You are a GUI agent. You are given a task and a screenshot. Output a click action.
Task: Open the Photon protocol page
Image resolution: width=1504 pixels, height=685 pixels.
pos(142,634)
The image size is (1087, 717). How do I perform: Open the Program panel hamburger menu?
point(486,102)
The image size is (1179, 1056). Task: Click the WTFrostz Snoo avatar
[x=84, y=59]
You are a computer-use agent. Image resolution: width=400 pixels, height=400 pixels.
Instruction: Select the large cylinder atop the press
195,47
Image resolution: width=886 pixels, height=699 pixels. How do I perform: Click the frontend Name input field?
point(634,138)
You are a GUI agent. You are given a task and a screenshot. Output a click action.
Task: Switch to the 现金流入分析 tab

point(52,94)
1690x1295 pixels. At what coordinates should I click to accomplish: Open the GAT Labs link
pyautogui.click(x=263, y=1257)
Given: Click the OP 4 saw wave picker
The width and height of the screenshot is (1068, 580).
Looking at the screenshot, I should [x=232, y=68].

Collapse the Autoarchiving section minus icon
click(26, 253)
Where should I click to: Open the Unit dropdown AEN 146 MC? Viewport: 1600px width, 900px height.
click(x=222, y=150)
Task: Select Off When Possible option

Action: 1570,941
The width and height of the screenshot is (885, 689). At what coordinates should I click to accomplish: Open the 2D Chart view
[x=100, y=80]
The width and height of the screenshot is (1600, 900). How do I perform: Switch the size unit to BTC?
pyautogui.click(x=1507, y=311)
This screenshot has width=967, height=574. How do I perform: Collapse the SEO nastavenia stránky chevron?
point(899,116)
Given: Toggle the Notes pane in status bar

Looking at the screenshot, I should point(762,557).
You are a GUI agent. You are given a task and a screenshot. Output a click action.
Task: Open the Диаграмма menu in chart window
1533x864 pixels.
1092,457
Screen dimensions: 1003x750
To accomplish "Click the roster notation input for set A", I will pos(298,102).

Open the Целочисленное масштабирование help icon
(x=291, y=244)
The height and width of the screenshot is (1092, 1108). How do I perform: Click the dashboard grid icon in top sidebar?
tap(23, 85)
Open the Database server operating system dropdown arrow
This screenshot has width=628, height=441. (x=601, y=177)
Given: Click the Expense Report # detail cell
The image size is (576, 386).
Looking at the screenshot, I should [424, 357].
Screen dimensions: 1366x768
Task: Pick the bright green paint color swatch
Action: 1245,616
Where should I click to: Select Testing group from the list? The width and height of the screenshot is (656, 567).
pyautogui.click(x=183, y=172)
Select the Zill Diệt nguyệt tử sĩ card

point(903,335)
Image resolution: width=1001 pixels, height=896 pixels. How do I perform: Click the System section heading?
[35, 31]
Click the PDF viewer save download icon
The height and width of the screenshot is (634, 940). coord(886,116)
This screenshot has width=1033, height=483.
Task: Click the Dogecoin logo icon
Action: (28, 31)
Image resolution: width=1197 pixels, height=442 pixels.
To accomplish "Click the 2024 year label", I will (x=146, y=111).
◆ ◆ ◆ ◆
What to do. With the line containing "Image resolution: width=1197" as the start, transcribe each line through the end of the listing above, exactly and only.

Result of this task.
Image resolution: width=1197 pixels, height=442 pixels.
To accomplish "Click the 2024 year label", I will (x=146, y=111).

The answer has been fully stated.